- **Input data**:
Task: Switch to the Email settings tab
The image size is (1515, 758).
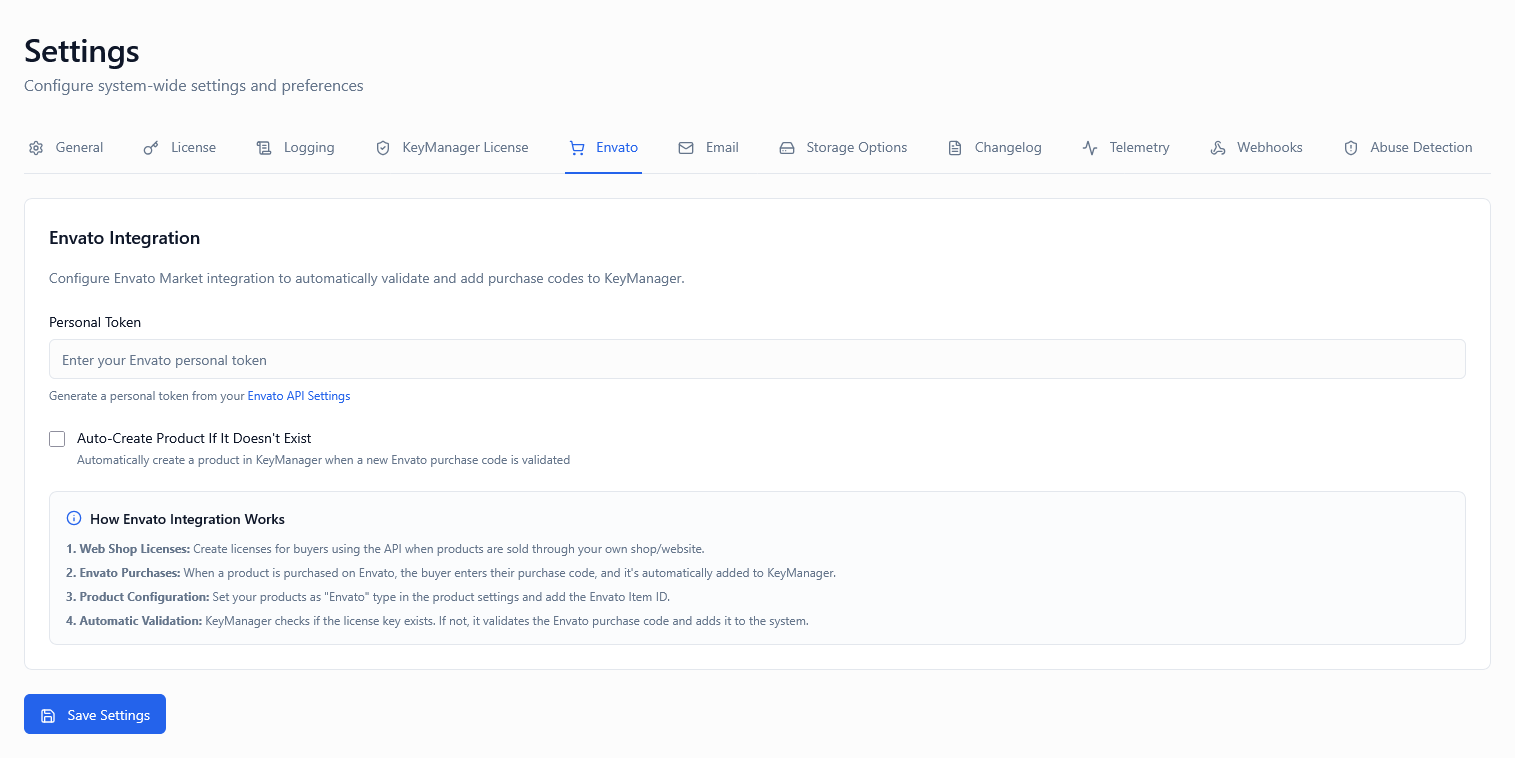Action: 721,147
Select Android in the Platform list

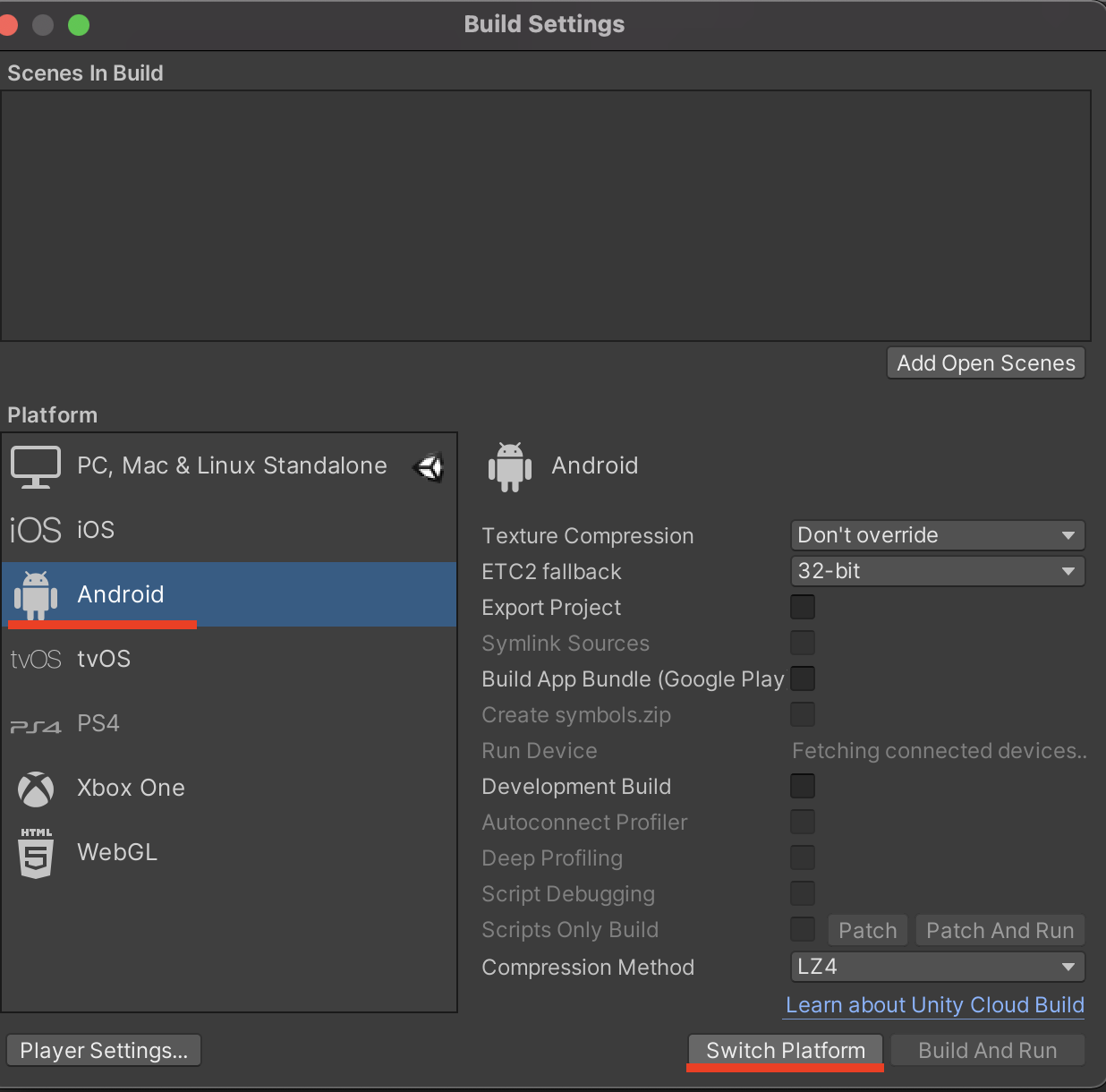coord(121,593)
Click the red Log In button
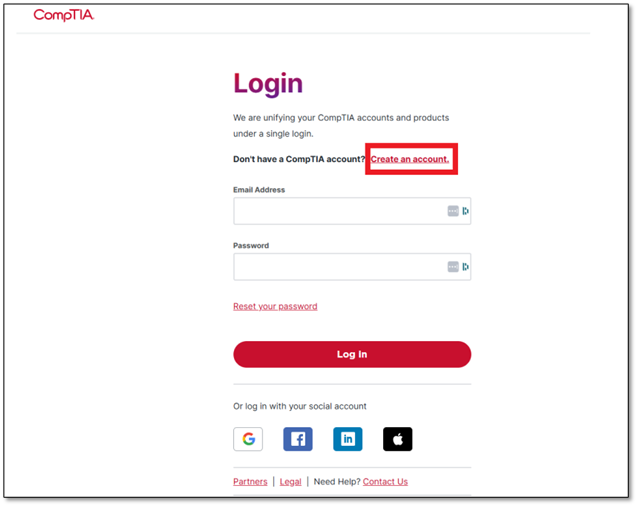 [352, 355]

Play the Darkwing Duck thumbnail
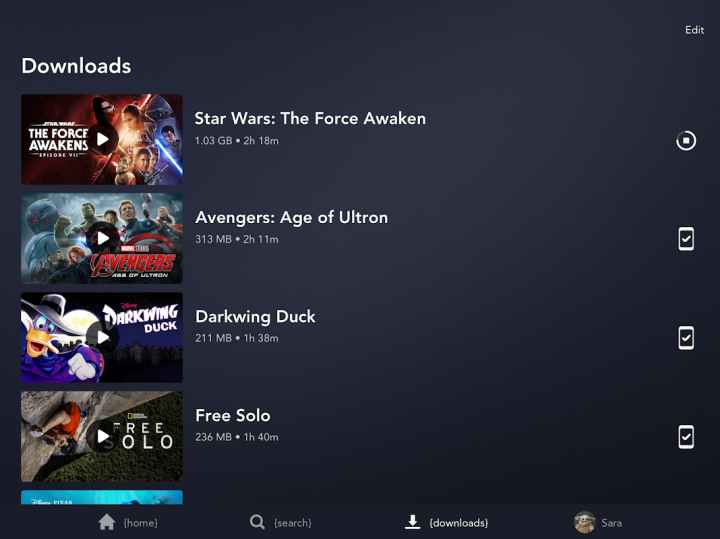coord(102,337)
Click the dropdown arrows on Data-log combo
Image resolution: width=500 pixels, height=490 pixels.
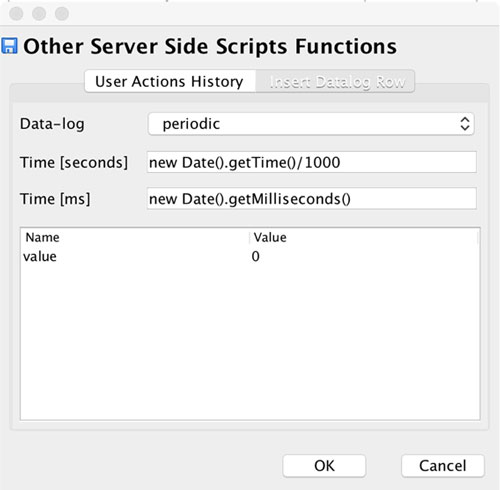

- **Work to be completed**: Write out the data exactly, and exclude every picture it holds.

- **Answer to this problem**:
Task: Switch to the Email settings tab
The image size is (1515, 758).
Action: 721,147
Select Android in the Platform list

coord(121,593)
Click the red Log In button
 [352, 355]

Play the Darkwing Duck thumbnail
coord(102,337)
Click the dropdown arrows on Data-log combo
Image resolution: width=500 pixels, height=490 pixels.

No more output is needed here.